Labour is calling for a VAT cut on domestic energy bills to help tackle a looming cost of living crisis.
Rachel Reeves, the shadow chancellor, said Rishi Sunak should cut the 5 per cent charge for six months from November 1, which Labour said would “see people through the winter months”.
Mr Sunak had been said to have been considering such a move as part of this week’s budget, but appeared to have ruled it out on Saturday.
A Treasury source said: “This would be poorly targeted, subsidising thousands of well-off households and not providing enough help to those who most need it.

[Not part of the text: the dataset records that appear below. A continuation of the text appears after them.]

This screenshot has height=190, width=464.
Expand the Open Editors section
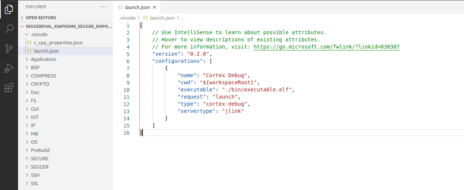click(x=41, y=18)
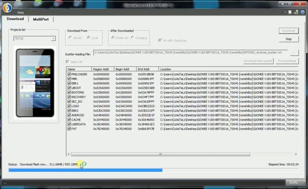
Task: Click the Download button
Action: (288, 30)
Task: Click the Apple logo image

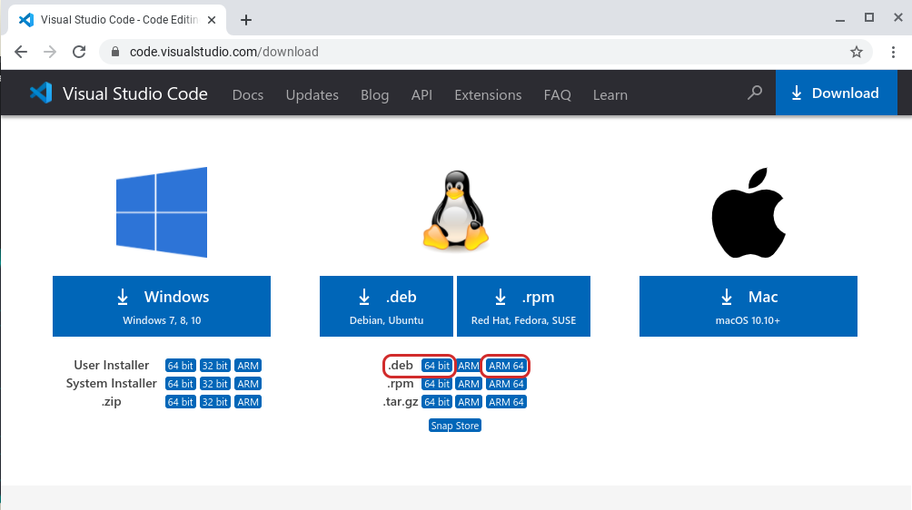Action: pos(748,214)
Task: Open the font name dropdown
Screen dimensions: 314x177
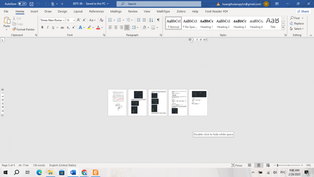Action: point(64,20)
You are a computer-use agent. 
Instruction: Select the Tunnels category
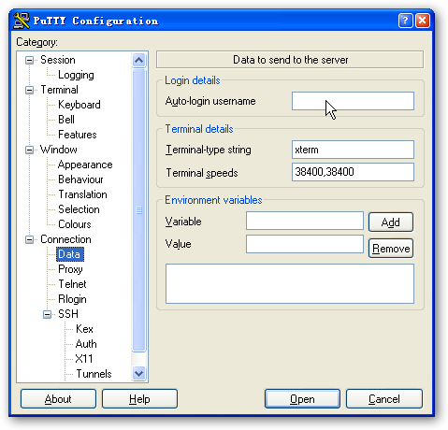click(x=94, y=374)
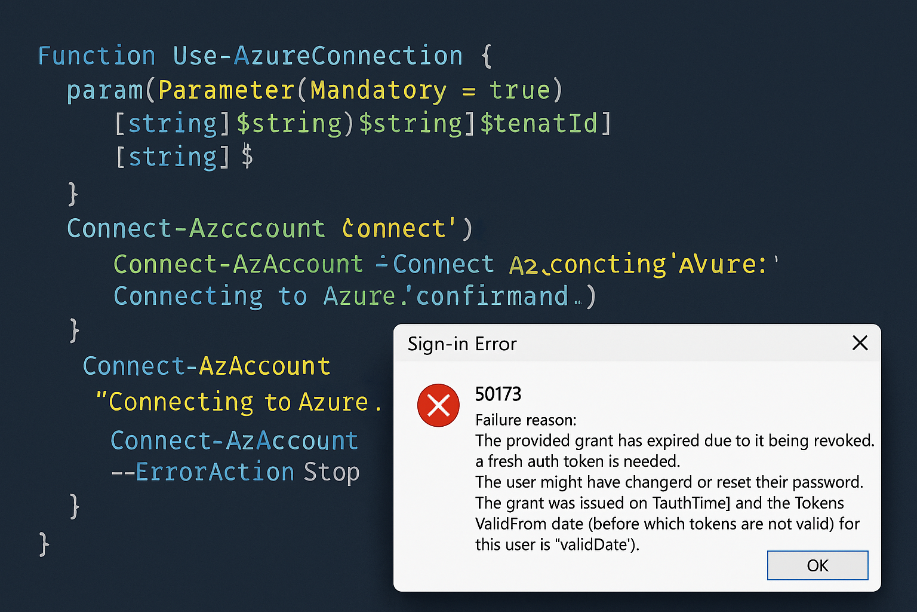The height and width of the screenshot is (612, 917).
Task: Click the 'changed or reset their password' line
Action: [669, 482]
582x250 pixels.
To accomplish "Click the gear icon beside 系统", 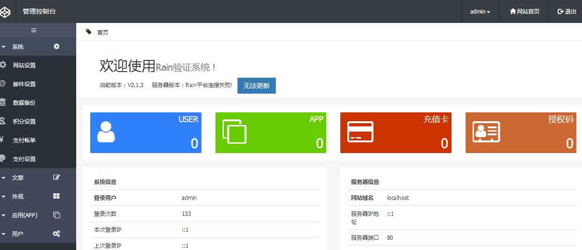I will click(57, 46).
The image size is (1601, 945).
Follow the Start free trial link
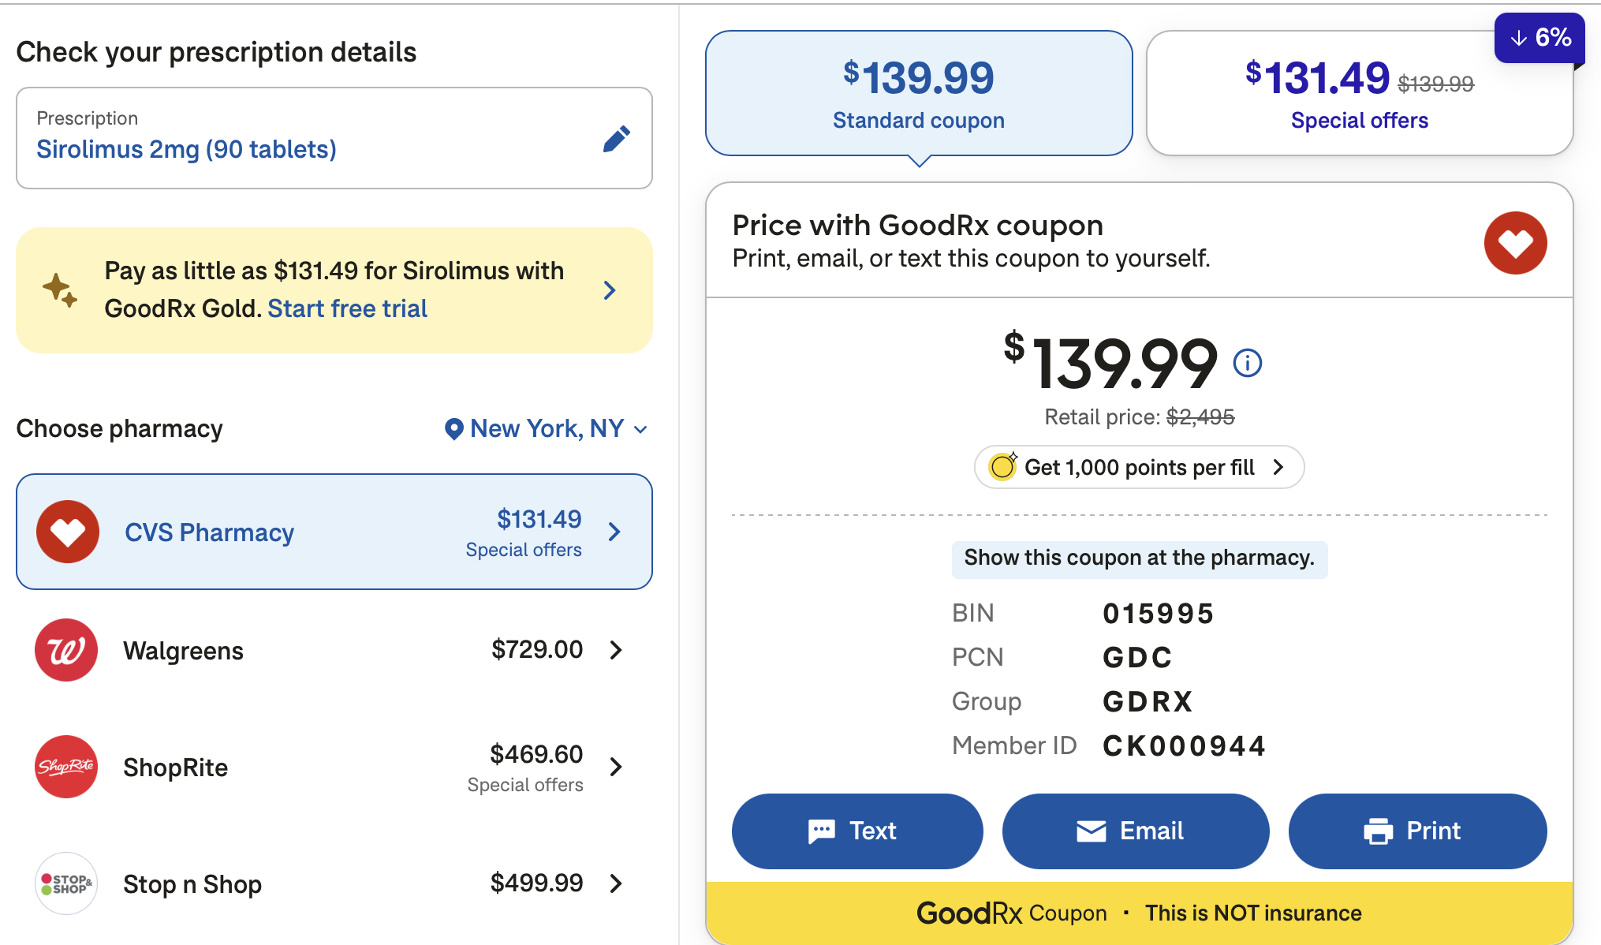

“Instead, the Government has set up the Household Support Fund, worth £500 million, for those in low-income households to access as and when they need help for food or energy bills.”
Bid to address rising household costs
Ms Reeves said temporarily removing VAT from domestic energy bills would help to address “a cost of living crisis which has seen energy bills soar, food costs increase and the weekly budget stretched”.
She added: “We need a sustainable and ambitious approach to energy, which is why Labour would also ramp up ambition with our plan to retrofit 19 million homes and make our energy supply chain more secure.
“Conservative complacency is making the cost of living crisis worse and storing up long-term problems, with working people paying the price.”
Labour said it would have funded the tax cut by using “higher than expected VAT receipts accrued since the start of the financial year”.
Plea to use Brexit freedoms to control VAT rates
Senior Conservatives have also called for the change.
Robert Halfon, the Harlow MP – known for his successful campaign to keep fuel duty frozen – said it would be a good use of Brexit freedoms to set VAT rates.
“A real advantage of leaving the EU is that we now control VAT rates, which wasn’t possible in the past,” he said last month.
The freedom to scrap VAT from energy bills was cited during the Brexit referendum campaign as one of the upsides of leaving the EU. Brussels rules stipulated that member states could not reduce VAT on domestic energy below its current rate of 5 per cent.
During the referendum campaign, Boris Johnson signed a statement saying: “When we Vote Leave, we will be able to scrap this unfair and damaging tax.
“It isn’t right that unelected bureaucrats in Brussels impose taxes on the poorest and elected politicians can do nothing.”